+++ Data extracts
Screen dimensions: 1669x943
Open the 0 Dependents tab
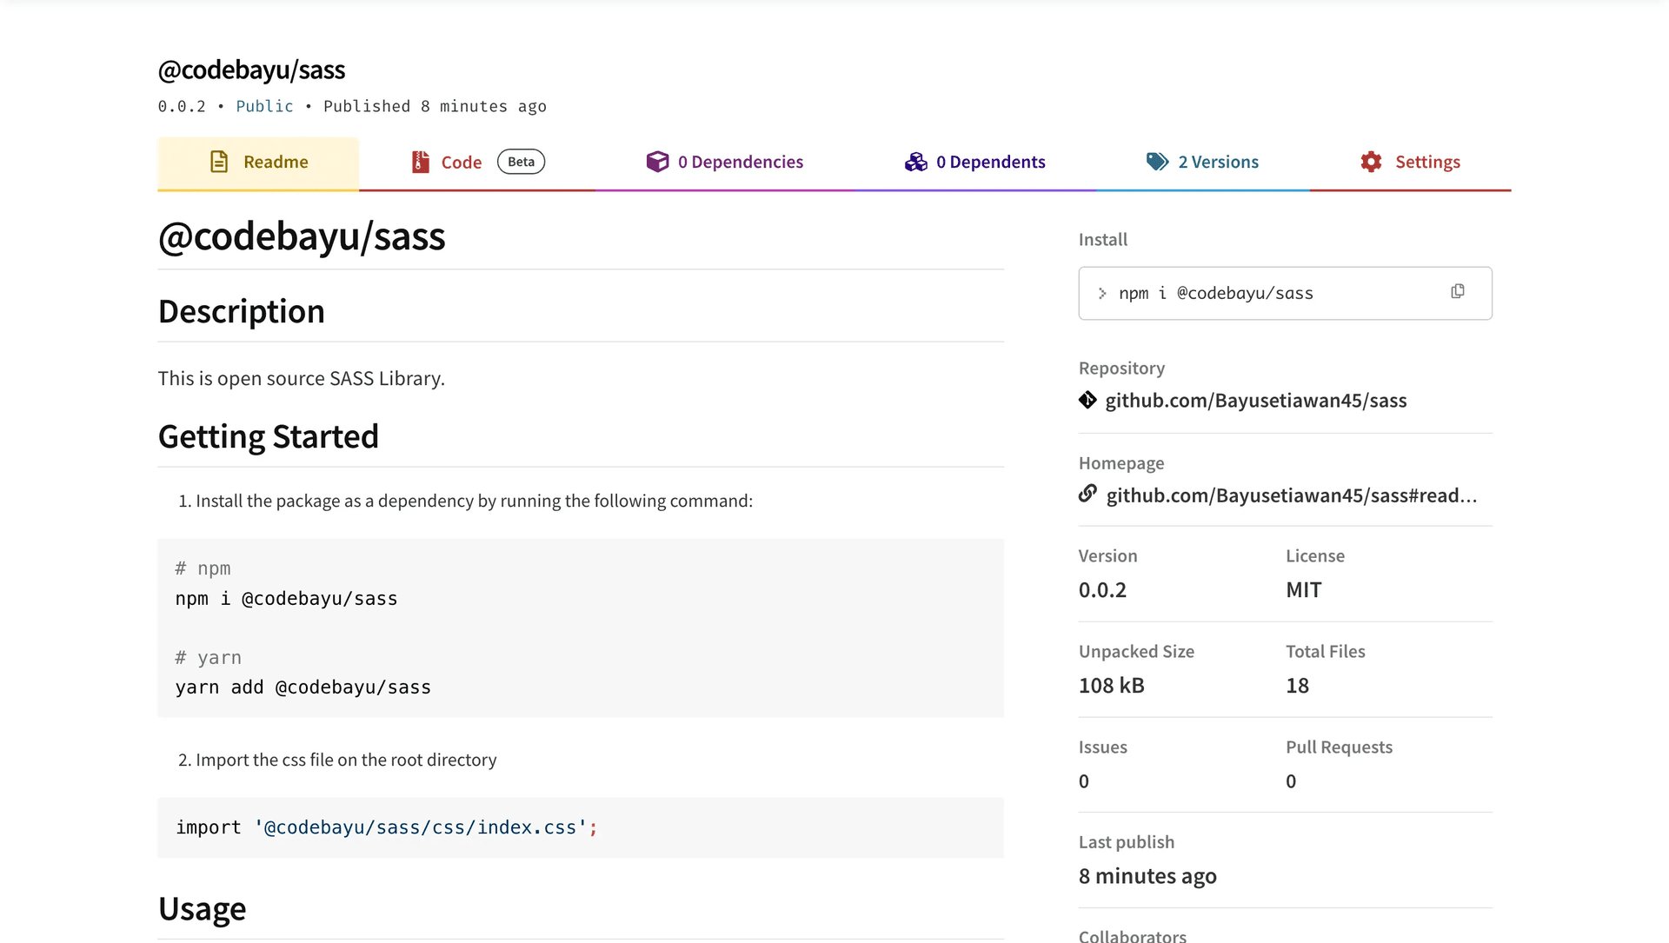click(x=975, y=163)
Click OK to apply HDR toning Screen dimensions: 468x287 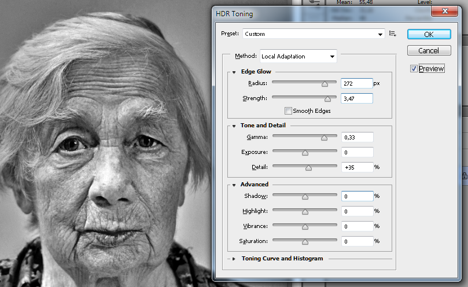pos(429,34)
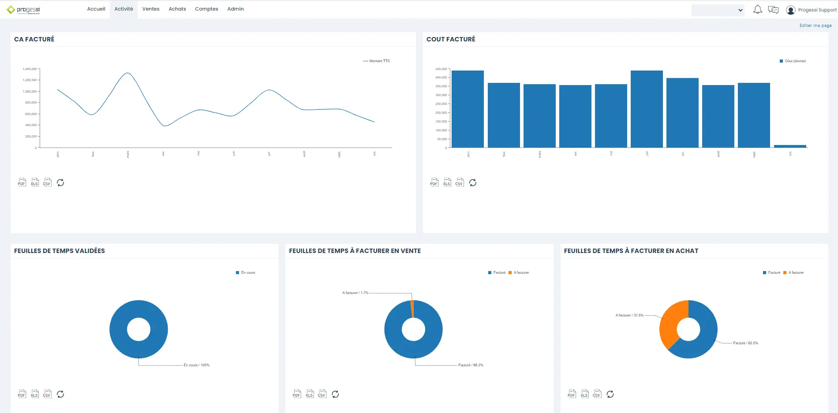
Task: Export Feuilles à facturer en achat CSV
Action: click(x=597, y=394)
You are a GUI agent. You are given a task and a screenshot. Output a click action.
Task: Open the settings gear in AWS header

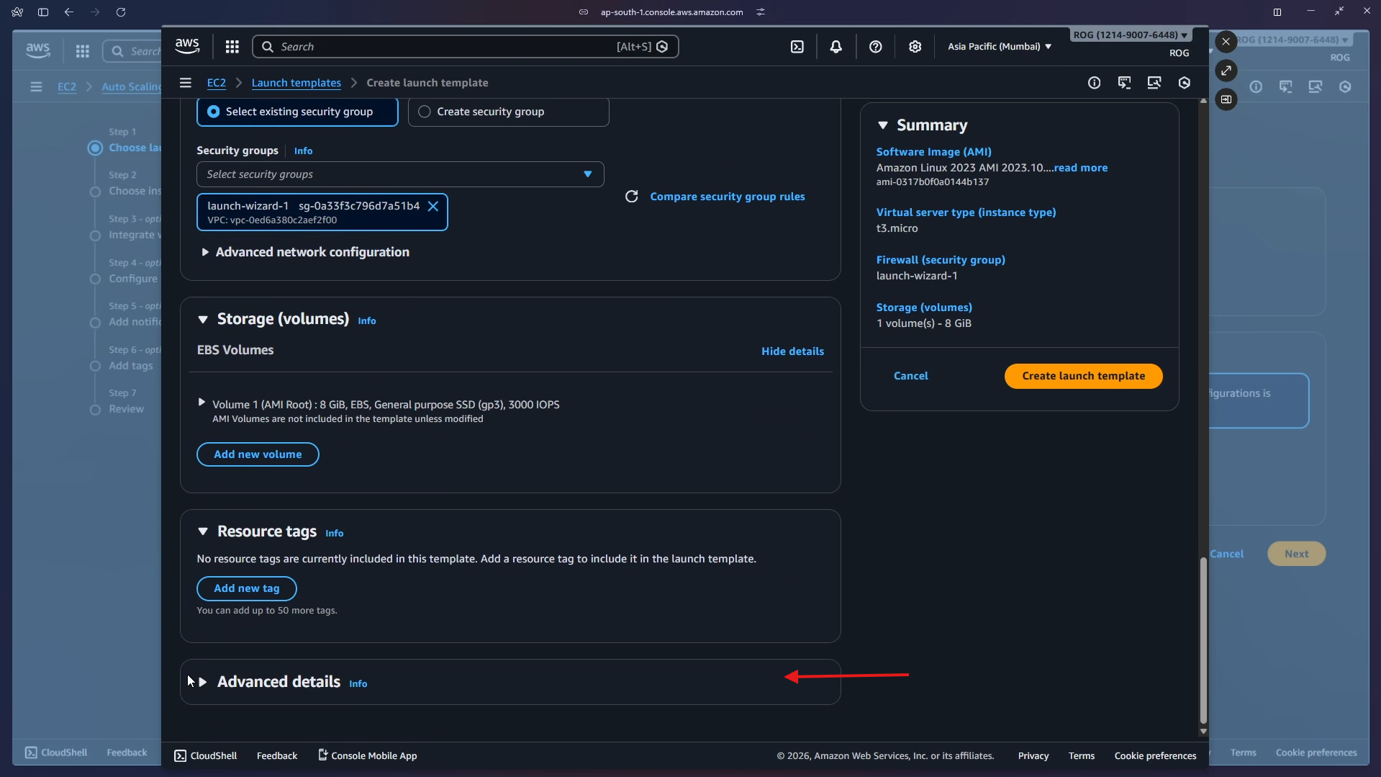(x=915, y=47)
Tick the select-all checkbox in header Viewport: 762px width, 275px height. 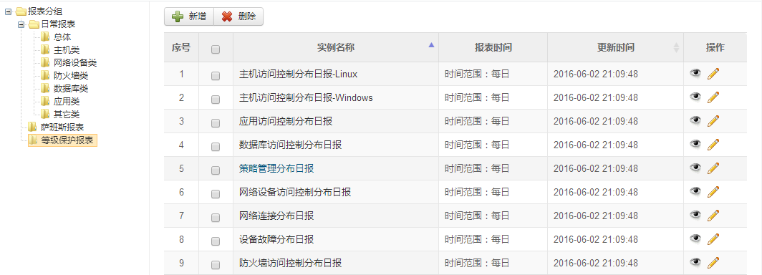pos(216,49)
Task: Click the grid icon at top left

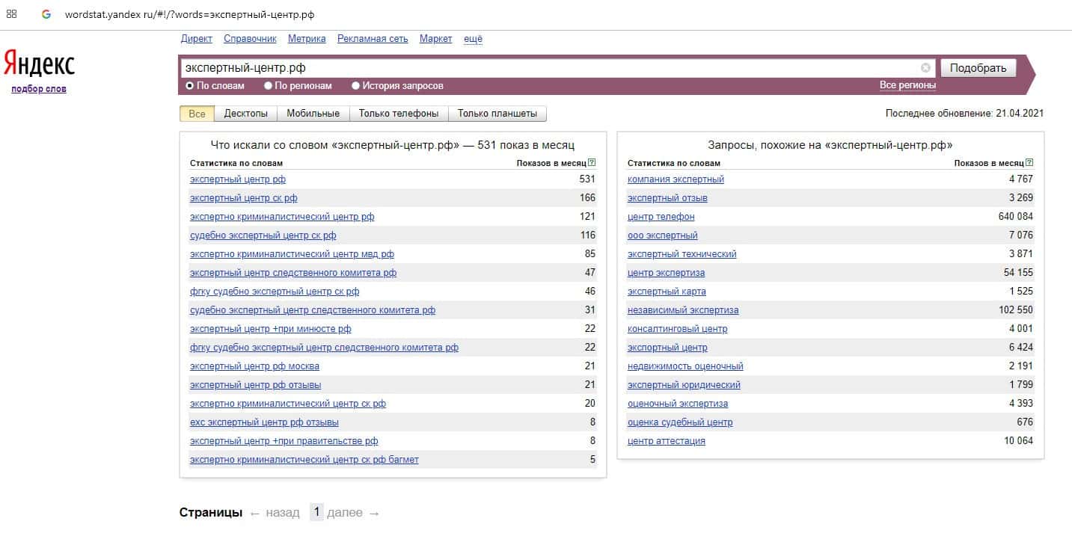Action: pyautogui.click(x=12, y=14)
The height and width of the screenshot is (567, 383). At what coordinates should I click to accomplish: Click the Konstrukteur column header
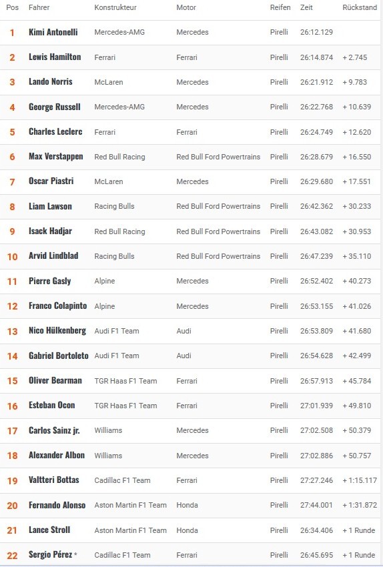point(115,7)
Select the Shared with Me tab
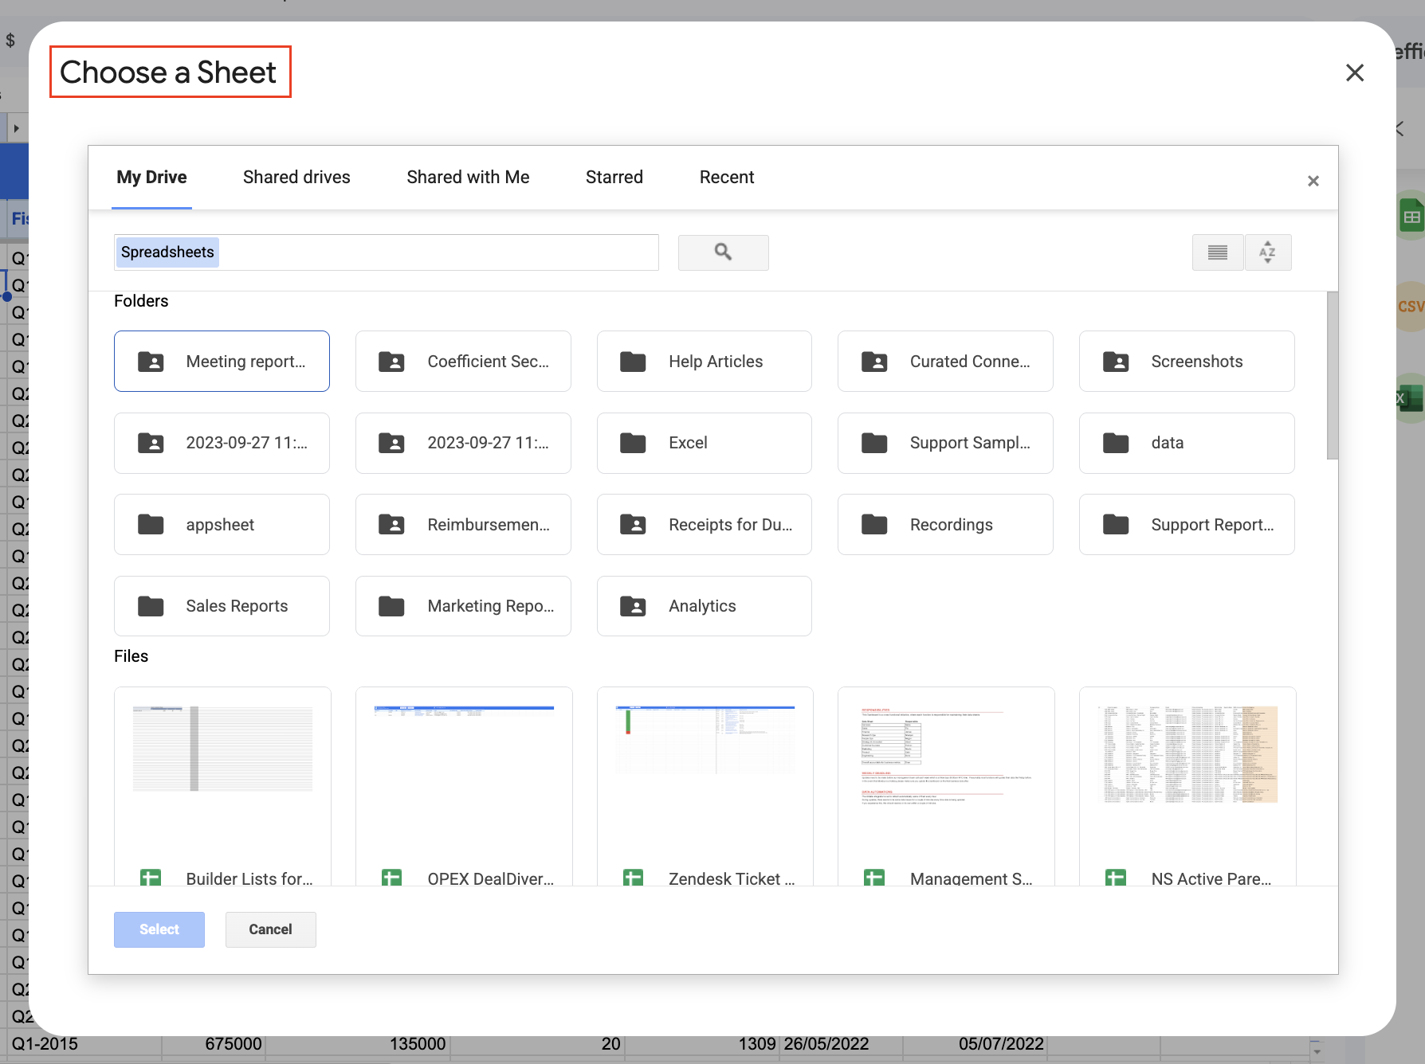Viewport: 1425px width, 1064px height. 468,178
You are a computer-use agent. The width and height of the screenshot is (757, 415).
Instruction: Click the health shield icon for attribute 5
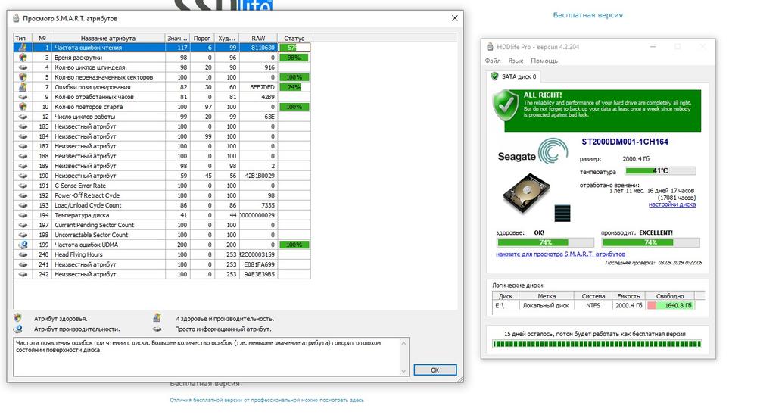click(x=22, y=77)
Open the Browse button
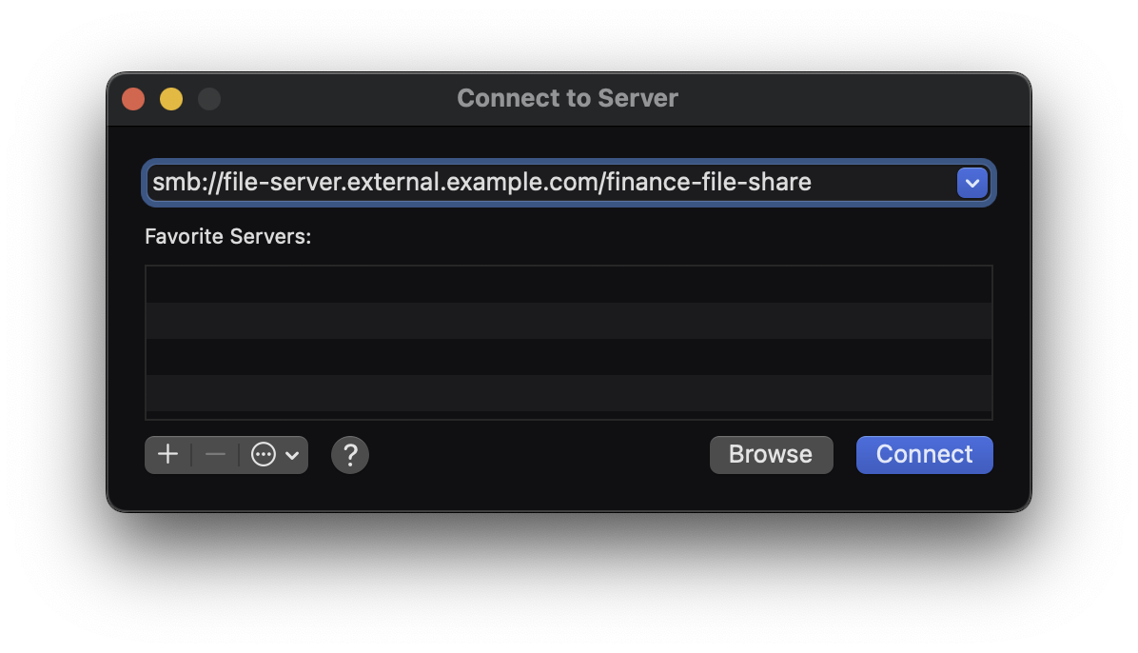Viewport: 1138px width, 653px height. (771, 454)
++++++
Please write out exactly the lines from the one containing "Instruction: Click the" through the last line of the records above, and leave out any pictures.

Instruction: Click the health shield icon for attribute 5
click(x=22, y=77)
Open the Browse button
Viewport: 1138px width, 653px height. (771, 454)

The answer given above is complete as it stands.